Terug

Schrijf het werkwoord van to be in de verleden tijd [1]

Schrijf het werkwoord van to be in de verleden tijd [1]

 

Je hebt geleerd over de present simple. Nu gaan we het hebben over de past simple. De past simple gebruik je om te praten over iets dat al gebeurd is en nu over is

Als je zegt dat je nu in de dierentuin bent zeg je I am at the zoo. Stel je voor dat je gisteren in de dierentuin was. Dan zeg je I was at the zoo.

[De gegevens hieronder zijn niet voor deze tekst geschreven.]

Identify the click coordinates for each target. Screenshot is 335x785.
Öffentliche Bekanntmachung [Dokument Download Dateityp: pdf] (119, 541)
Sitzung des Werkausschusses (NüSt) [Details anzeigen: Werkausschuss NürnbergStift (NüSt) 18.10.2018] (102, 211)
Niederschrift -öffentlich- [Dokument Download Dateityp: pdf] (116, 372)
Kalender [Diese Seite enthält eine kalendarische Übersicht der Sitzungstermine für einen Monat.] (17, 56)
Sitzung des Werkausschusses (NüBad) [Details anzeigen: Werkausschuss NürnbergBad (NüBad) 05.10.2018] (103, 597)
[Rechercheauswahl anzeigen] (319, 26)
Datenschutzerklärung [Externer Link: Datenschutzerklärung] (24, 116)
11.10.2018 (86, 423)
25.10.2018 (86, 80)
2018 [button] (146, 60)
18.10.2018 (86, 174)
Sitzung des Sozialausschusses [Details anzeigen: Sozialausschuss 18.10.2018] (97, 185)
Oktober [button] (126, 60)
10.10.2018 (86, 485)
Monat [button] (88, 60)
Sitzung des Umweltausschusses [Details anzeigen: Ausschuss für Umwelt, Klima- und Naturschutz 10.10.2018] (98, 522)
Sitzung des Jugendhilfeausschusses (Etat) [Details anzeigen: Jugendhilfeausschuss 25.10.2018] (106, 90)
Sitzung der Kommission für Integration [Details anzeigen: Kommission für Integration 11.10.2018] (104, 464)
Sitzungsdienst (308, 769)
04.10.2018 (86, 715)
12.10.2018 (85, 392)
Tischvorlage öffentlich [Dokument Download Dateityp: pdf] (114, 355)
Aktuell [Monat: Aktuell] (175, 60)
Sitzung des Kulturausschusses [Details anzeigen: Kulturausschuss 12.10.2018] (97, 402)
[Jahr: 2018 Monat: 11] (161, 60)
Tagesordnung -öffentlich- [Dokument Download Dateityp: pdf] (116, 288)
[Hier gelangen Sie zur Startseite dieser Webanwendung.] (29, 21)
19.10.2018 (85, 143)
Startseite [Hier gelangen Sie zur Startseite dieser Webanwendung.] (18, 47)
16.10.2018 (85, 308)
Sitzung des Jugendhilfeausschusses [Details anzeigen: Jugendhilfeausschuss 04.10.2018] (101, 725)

Je hebt de verleden tijd gebruikt. Je praat over iets dat in het verleden gebeurd is. Het hulpwerkwoord to be in de tegenwoordige tijd ken je al. Nu leer je het hulpwerkwoord to be in de verleden tijd.
 

Enkelvoud    
ik was = I was
jij/u was = you were
hij was = he was
zij was = she was
het was = it was

 

Meervoud    
wij waren = we were
jullie waren = you were
zij waren = they were


Zie je hoe het moet?

  • I was at the swimming pool yesterday.
  • Ik was in het zwembad gisteren.
     
  • They were at the park last week.
  • Zij waren in het park vorige week.

Je kunt vraagzinnen maken door was of were voor het onderwerp te zetten.

  • Was I mean yesterday?
  • Yes, I was. No, I wasn’t. / Yes, you were. No, you weren’t.
     
  • Were you playing football yesterday?
  • Yes, you were. No, you weren’t. / Yes, I was. No, I wasn’t.
     
  • Was she at the zoo last Saturday?
  • Yes, she was. No, she wasn’t.
     
  • Was Mike at school this morning?
  • Yes, Mike was. No, Mike wasn’t.
     
  • Were Bill and Lucy playing together yesterday?
  • Yes, Bill and Lucy were. No, Bill and Lucy weren’t.

Let op: de zwarte zinnen gebruik je als je antwoord geeft op je eigen vraag. De blauwe zinnen gebruik je als je antwoord geeft op de vraag van iemand anders.

Let op: wasn’t = was not, weren’t = were not.